═══ ИСХОДНЫЙ ТЕКСТ
Так, нельзя не отметить значительного сходства по общей композиционной схеме статуэток всадников на галопирующих конях с иконографическим образом так называемого фракийского всадника. Уже одно это обстоятельство, как представляется, исключает возможность рассматривать эти терракоты как жанровые, поскольку они явно передают устойчивый канонический тип. Правда, в боспорских терракотах периода, предшествовавшего появлению на Боспоре рассмотренных нами статуэток всадников-охотников, этот тип воплощения не получил, но о том, что он имел здесь сложившийся образ по крайней мере уже в IV в. до н.э., можно говорить на основании золотой тисненой бляшки из Куль-Обы.
Очевидно, подобным же образом следует решать вопрос о терракотовых статуэтках всадника на спокойно стоящем коне. Определенные основания для этого дает боспорский нумизматический материал. Уже М. И. Ростовцевым было отмечено, что на оборотной стороне монет царей Боспора, начиная с Савромата II, прочное место занимает изображение всадника на большом спокойно стоящем или мерно идущем вправо коне. М. И. Ростовцев воспринимал его как изображение царя, приобщенного к власти богом. Добавим к этому, что несомненно этот же статуарный тип передает конная статуя, увенчивающая въездную арку городской стены на монетах Рескупорида II.
Независимо от того, последуем ли мы за М. И. Ростовцевым в интерпретации характера этого монетного образа или определим последний в качестве изображения божества — Jeoz propnlaioz , что нам представляется более правдоподобным, и в том и в другом случаях связь всадника, фигурирующего на упомянутых боспорских монетах, с религиозно-культовыми представлениями несомненна. Именно вследствие этой связи изображение всадника было включено в золотые диадемы из погребений, которые принято связывать с Рескупоридом III и его супругой. Вместе с тем несомненно сходство занимающих нас терракотовых статуэток всадника на спокойно стоящем коне с фигурирующей на монетах Рескупорида II конной статуей. Отсюда мы вправе заключить, что эти статуэтки также воплощали в себе определенный культовый образ.
Итак, на Боспоре на протяжении I в. до н.э. I в. н.э. несомненной популярностью пользовались изображения всадников, очевидно связанные с культом. Закономерен вопрос относительно истоков этого культа. На первый взгляд казалось бы возможным связывать его распространение в городах Боспора с инфильтрацией в этот период в состав городского населения сарматского элемента.
Однако изображения всадников изготавливались боспорскими коропластами еще в первой половине III в. до н.э. Несколько относящихся к этому времени статуэток, главным образом в виде фрагментов, были найдены в Мирмекие при раскопках зольного алтаря (одна из этих статуэток воспроизведена на рис. 2). Хотя рассматриваемая статуэтка была изготовлена в затертой форме, все же нельзя не заметить, что она трактована в стиле античных терракот и, по-видимому, передает изображение всадника-эллина. При этом если занимавшие нас выше типы фигурок всадников можно с большой долей вероятности считать местными, боспорскими, то несомненное сходство анализируемой сейчас терракоты, вылепленной из боспорской глины, со статуэтками всадников, найденными при раскопках линдийского акрополя на Родосе или в Коринфе, не оставляет никаких сомнений в том, что тип мирмекийского всадника принадлежит к числу заимствованных.
══════
═══ ИСХОДНЫЕ ДАННЫЕ
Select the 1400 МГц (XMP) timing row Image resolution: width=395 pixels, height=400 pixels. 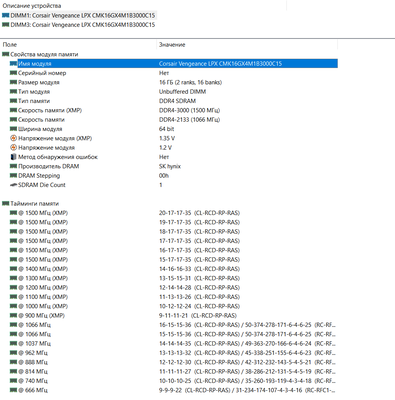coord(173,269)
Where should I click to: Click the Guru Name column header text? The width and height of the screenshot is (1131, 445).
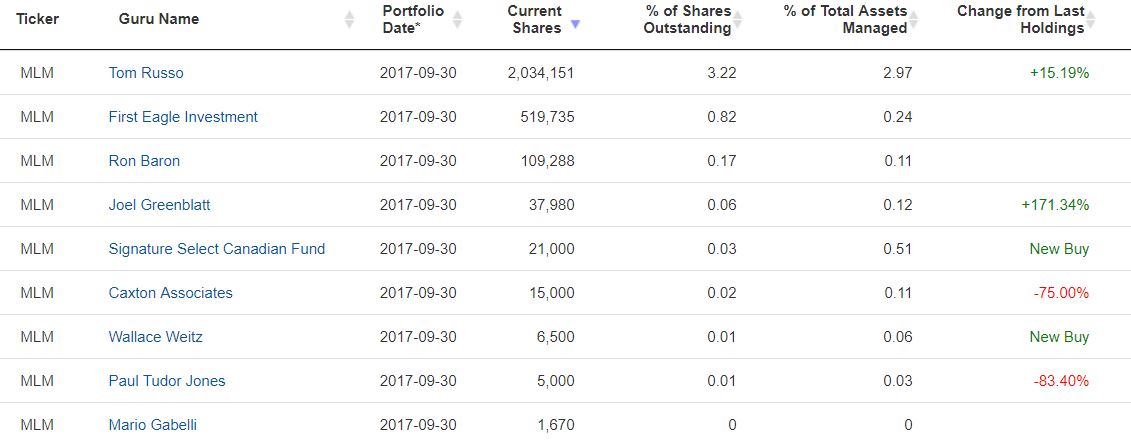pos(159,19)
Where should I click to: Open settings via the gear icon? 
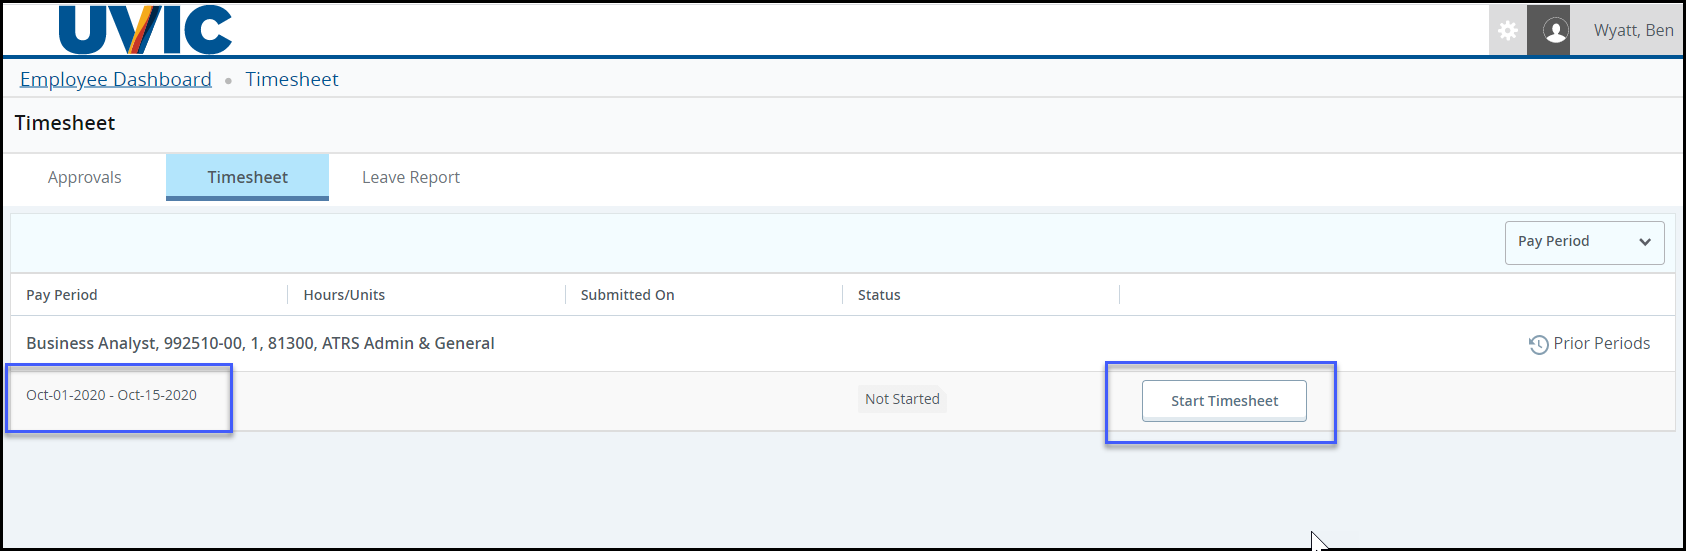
══════
> ЧТО НУЖНО СДЕЛАТЬ:
**A)** Ответьте на вопросы по тексту о боспорских терракотах:
(i) На основании какой находки можно говорить, что образ всадника сложился на Боспоре уже в IV в. до н.э.?
(ii) Начиная с какого царя изображение всадника занимает прочное место на оборотной стороне монет царей Боспора?
(iii) Где были найдены статуэтки всадников первой половины III в. до н.э.?
**B)** Соответствуют ли тексту о боспорских терракотах следующие утверждения? На каждое ответьте «да» или «нет» и дословно приведите решающие слова текста.
(i) М. И. Ростовцев считал всадника на монетах изображением царя, приобщенного к власти богом.
(ii) Мирмекийская статуэтка всадника вылеплена из привозной глины.
(iii) Золотые диадемы с изображением всадника принято связывать с Рескупоридом II.
**C)** Изложите текст о боспорских терракотах в двух предложениях.

> ОТВЕТЫ ПО ЗАДАНИЯМ:
**A)**
(i) На основании золотой тисненой бляшки из Куль-Обы.
(ii) Начиная с Савромата II.
(iii) В Мирмекие, при раскопках зольного алтаря.

**B)**
(i) Да: «М. И. Ростовцев воспринимал его как изображение царя, приобщенного к власти богом».
(ii) Нет: «вылепленной из боспорской глины».
(iii) Нет: «которые принято связывать с Рескупоридом III и его супругой».

**C)** Статуэтки всадников на галопирующих конях передают устойчивый канонический тип, а статуэтки всадника на спокойно стоящем коне, сходные с конной статуей на монетах Рескупорида II, воплощали определенный культовый образ. Боспорские коропласты изготавливали изображения всадников еще в первой половине III в. до н.э., однако тип мирмекийского всадника, сходный со статуэтками с Родоса и из Коринфа, принадлежит к числу заимствованных.